**Instructions to follow**: Would you transcribe the lines running from the one that holds "You are a computer-use" to the last line of the records? Leave every picture out.

[Collected data entries]
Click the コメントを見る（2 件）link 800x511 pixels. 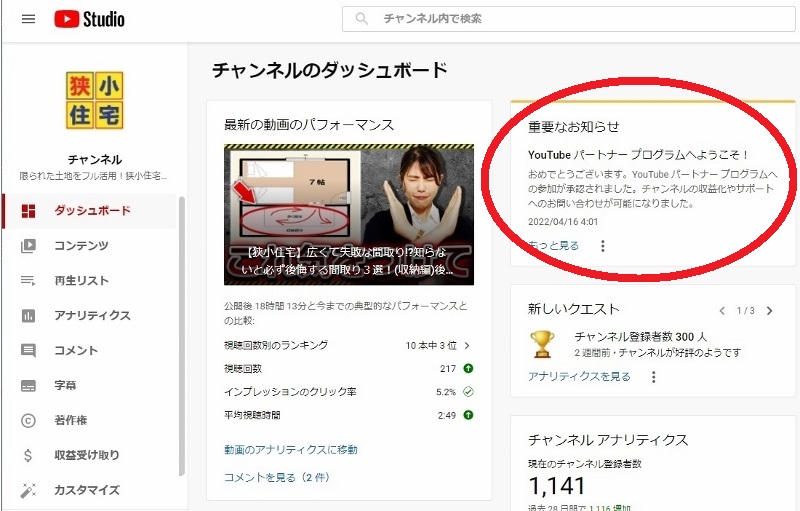point(277,477)
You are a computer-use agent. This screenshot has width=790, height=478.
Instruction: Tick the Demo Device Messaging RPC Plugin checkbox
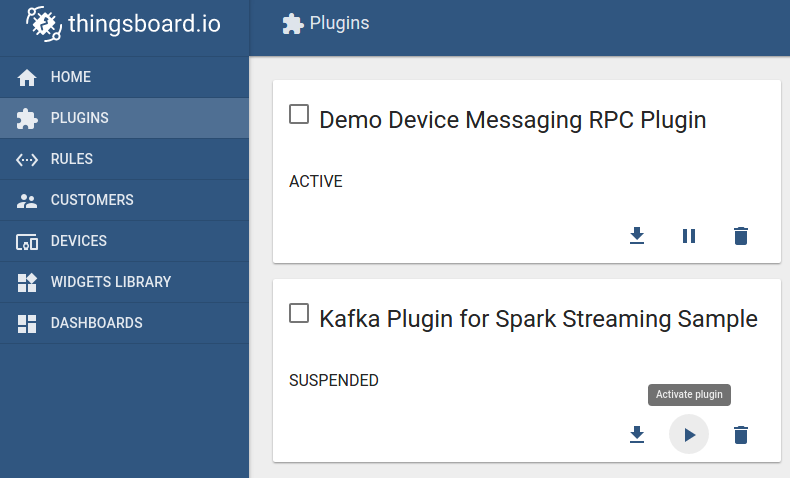(299, 114)
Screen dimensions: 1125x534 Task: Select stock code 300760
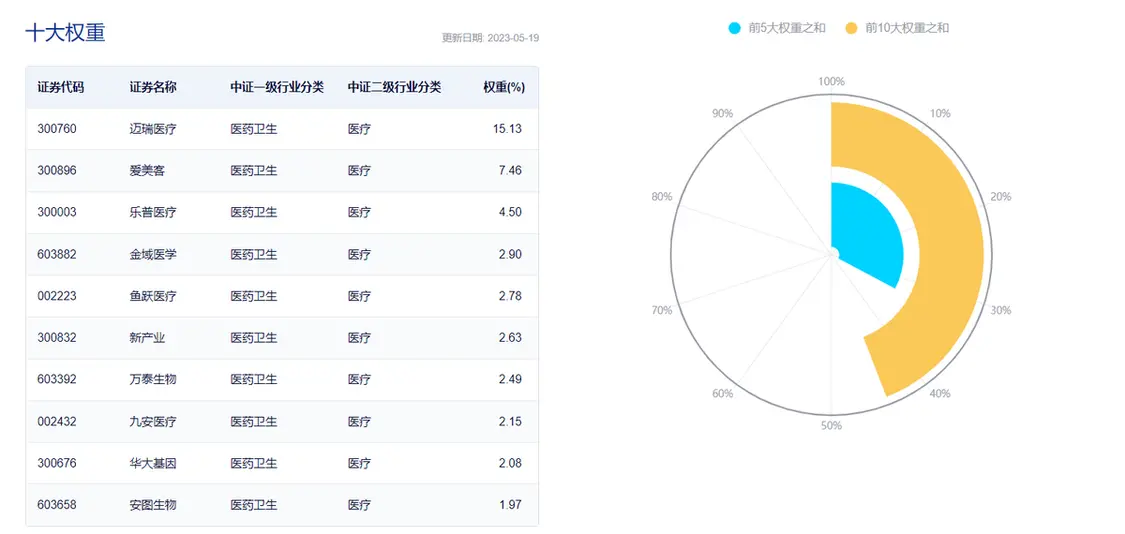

**Output of the exercise**:
You are a computer-use agent. This screenshot has width=790, height=478.
Instruction: Tick the Demo Device Messaging RPC Plugin checkbox
(299, 114)
Screen dimensions: 1125x534 Task: Select stock code 300760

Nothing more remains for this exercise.